De algún modo “los antípodas” es un
juego más social – no podría decirse que un juego de salón – si se compara con
otros, tan solitarios. Nació, sin duda, de una personal interpretación de la ley de la gravedad y de la atracción
que generan entre sí los hemisferios de Magdeburgo, más el agregado fantástico
– deducido de no sé qué relato – de un
doble que nos espera en otro siglo o en la luna.
Nunca supe bien si este personaje era
idéntico, análogo o complementario. Cuando quise pensarlo ya era un hecho: la
conducta y el movimiento humanos habían sido engarzados por mí en un teorema
indemostrable: “La fuerza de los dobles opuestos nos
sostiene”. En otras palabras: el habitante que
está en el lugar opuesto de la tierra se sostiene en su lugar y me sostiene
gracias a la mutua fuerza de atracción que opera desde nuestros cuerpos y que podría
dibujarse en una línea que va desde sus talones a los míos – y viceversa –
pasando por el centro de la tierra. Cuando él se desplaza, me desplazo;
cuando me arrojo al mar, se arroja o cae al mar; cuando viajamos, viajamos en
direcciones contrarias para permanecer en la misma referencia. ¿Se puede pedir un desencuentro más encontrado, una oposición menos
opuesta? Nuestros gestos tienen una respuesta simultánea y
nuestros actos nos comprometen en una complicidad desmedida (¿cómo
podríamos realizar actos distintos con los mismos ademanes?). Claro que no se
sabe quién tiró la primera piedra, puesto que cada uno está tirando la suya,
pero se advierte cuándo la iniciativa fue propia y cuándo ajena en el matiz de
desgano o arrebato con que se inician y conducen las acciones. Y no se suponga
que con esto pretendo librarme de responsabilidades o eludir culpas y castigos.

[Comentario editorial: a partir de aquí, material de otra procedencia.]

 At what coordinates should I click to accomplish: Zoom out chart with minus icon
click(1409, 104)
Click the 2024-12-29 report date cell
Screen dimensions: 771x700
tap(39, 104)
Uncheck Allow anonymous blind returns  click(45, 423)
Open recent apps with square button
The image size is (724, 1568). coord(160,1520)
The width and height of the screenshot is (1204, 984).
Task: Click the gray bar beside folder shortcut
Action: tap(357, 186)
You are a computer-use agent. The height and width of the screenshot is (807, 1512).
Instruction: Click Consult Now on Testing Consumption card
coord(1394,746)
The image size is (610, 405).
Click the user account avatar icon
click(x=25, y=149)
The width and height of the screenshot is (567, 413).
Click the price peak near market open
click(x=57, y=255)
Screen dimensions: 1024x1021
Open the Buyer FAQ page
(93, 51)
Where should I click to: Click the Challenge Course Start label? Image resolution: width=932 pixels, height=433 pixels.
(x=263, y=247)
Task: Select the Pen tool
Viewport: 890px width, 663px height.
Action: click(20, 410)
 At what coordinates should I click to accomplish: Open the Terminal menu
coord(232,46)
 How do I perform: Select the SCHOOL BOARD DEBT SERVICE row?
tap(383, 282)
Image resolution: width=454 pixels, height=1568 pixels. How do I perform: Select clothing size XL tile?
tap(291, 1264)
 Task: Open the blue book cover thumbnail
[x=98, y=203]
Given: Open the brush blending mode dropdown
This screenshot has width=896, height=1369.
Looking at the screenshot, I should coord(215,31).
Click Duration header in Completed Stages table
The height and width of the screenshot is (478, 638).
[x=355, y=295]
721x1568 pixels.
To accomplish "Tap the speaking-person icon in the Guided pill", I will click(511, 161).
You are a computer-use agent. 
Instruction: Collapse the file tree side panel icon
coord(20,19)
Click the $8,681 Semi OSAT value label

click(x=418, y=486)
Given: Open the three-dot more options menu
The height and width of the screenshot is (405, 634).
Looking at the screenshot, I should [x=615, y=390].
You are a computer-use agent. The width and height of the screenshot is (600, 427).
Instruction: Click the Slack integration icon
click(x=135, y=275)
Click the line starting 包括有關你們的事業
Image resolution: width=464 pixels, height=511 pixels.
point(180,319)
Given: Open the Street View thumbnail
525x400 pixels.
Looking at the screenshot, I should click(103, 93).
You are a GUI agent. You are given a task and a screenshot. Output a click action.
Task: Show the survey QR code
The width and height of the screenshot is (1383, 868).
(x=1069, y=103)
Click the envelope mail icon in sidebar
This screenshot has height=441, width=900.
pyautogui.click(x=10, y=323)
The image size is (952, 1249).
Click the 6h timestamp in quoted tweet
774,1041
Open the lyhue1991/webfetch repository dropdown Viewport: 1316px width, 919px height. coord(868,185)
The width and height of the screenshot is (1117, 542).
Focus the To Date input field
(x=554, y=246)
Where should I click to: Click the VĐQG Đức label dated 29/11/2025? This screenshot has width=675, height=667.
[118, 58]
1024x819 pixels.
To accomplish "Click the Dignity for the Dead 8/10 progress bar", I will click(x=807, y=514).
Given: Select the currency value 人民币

Jamás he dicho: “Me arrastraron
a eso”, como otros que
parecen ignorar el teorema, aunque a veces, realmente, haya estado a punto de
exclamar: “¡Vamos! ¡Detente! ¿Adónde vas, que nada te detiene?”.
Bueno, lo cierto es que en aquel
entonces me encerraba en mi cuarto (él, “el antípoda”, se encerraría en el
suyo). Desplazaba un pie lentamente. Me detenía. Daba unos pasos. Tendía la
oreja para escuchar el choque que se produciría en el centro de la tierra (con
el tiempo descubrí que el eco no es otra cosas que esta clase de choques); daba
un salto y continuaba lanzándome en complicadísimas gimnasias que significaban
vergonzosas burlas y que ahora no puedo recordar sin remordimientos. Una vez,
por ejemplo, me colgué de la lámpara, me balanceé como en un columpio y desde
el otro extremo salté en un salto mortal hacia el vacío de la cama, gritando: “Sígueme, si puedes”. Me abrí la cabeza contra la arista de la mesa de noche. Tenemos actualmente
la misma cicatriz, un pálido recuerdo que se aviva con las grandes tormentas. Claro que se vengó, ¡y cómo!
A pesar de todo, sé que lo hubiera
amado. ¡Es una lástima! Nuestro amor podría haber sido el único indestructible. Se nos desgarra el corazón cuando pensamos que no nos
encontraremos jamás de este lado del mundo, ni de aquél. Sólo podemos intentar amores que
comienzan como si nos hubiésemos encontrado, amores que nos hacen perder la
gravedad y nos arrebatan por el aire como ángeles, hacia las alturas. Pero la
pareja que hemos buscado no nos sigue. Restringida a la ley de la atracción de
los cuerpos, desconoce las reglas de los antípodas y se queda en la tierra, o parte con
rumbo desconocido, llevada por la atracción universal. Únicamente este final se
asemeja en algo a nuestra situación permanente. ¡Es triste!
No existen más que dos soluciones:
Una consistiría en conseguir un
ángulo de 180º que empezara a cerrarse, irrevocablemente, pero cuyos lados nos
permitieran apoyarnos a medida que nos acercáramos, hasta encerrarnos un buen
día, sin ninguna salida, entre sus resistentes paredes. Pero ¿no es esto lo que sucede habitualmente con todas las parejas?
La otra solución de la que hablaba, y
que es la que prefiero, la que preferimos,
sería excavar hasta encontrarnos en esa
masa ígnea, en esa pepita de fuego que está sepultada en el interior del globo,
y arder, arder en un
fuego mutuo hasta consumirnos en la misma llama.